[Component update] New features and update method of Helm v1.1.17 or Prometheus agent v4.0.0 - Application Real-Time Monitoring Service

The Prometheus agent has been updated to v4.0.0. The corresponding Helm version is v1.1.17. Prometheus agent v4.0.0 has provided various new features, improved data collection stability, fixed bugs, and optimized resource consumption.

Important

If you are using the Prometheus agent v3.x.x, we recommend that you update the agent at the earliest opportunity because these versions have unoptimized features and may have data disconnection risks.

Changes of v4.0.0

Change type	Description
New feature	Metric collection jobs can be created for cluster events.
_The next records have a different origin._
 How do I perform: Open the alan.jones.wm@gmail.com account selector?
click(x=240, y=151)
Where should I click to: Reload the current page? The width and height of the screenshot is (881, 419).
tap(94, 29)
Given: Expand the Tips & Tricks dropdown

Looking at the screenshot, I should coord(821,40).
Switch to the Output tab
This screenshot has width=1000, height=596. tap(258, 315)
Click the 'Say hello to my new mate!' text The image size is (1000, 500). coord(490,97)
Cluster events can be displayed in the Kubernetes Deployment dashboard.
New feature	Self-monitoring metrics can be instrumented based on the service-level agreement (SLA) to stabilize the dashboard data. SLA stability data can be displayed in self-monitoring dashboard.
New feature	ServiceMonitor supports the BasicAuth authentication method. Secrets must be in the same namespace as ServiceMonitor.
New feature	Metrics Metadata capabilities are provided to display the description of specific metrics.
New feature	The Agent Chart version can be passed to the server. Then, the server initializes or updates the dashboard based on the version.
New feature	Remote write self-monitoring metrics are supported to calculate the time consumed to send data in each batch.
New feature	Metrics about the errors and latency of basic metric collection are supported.
New feature	Metrics about the errors and latency of basic metric collection are supported.
Optimization	The queue_config parameter in remote write settings supports the following default values: min_shards=10, max_samples_per_send=5000, and capacity=10000. This improves the adaptability of large-scale clusters.
Optimization	The service discovery methods, especially the PV settings of Container Storage Interface (CSI) data collection, are optimized.
Optimization	The senderLoop distribution frequency is optimized, and the syncWorkersSeries frequency is modified to reduce unnecessary disturbances.
Optimization	Some logs are simplified. Detailed information, such as the time consumed for trace capturing, can be displayed in some logs.
Optimization	The collection period and collection timeout settings of basic metric collection jobs are separately configured, and the global configurations are no longer used. This reduces unnecessary interference on basic metric data collection.
Optimization	The interaction logic in master-slave multi-replica mode is optimized. The Masters and Workers no longer affect each other. This helps improve stability.
Optimization	The policy that specifies how the Master distributes Targets is optimized. This saves about 30% CPU utilization and 40% memory resources, and improves data collection performance.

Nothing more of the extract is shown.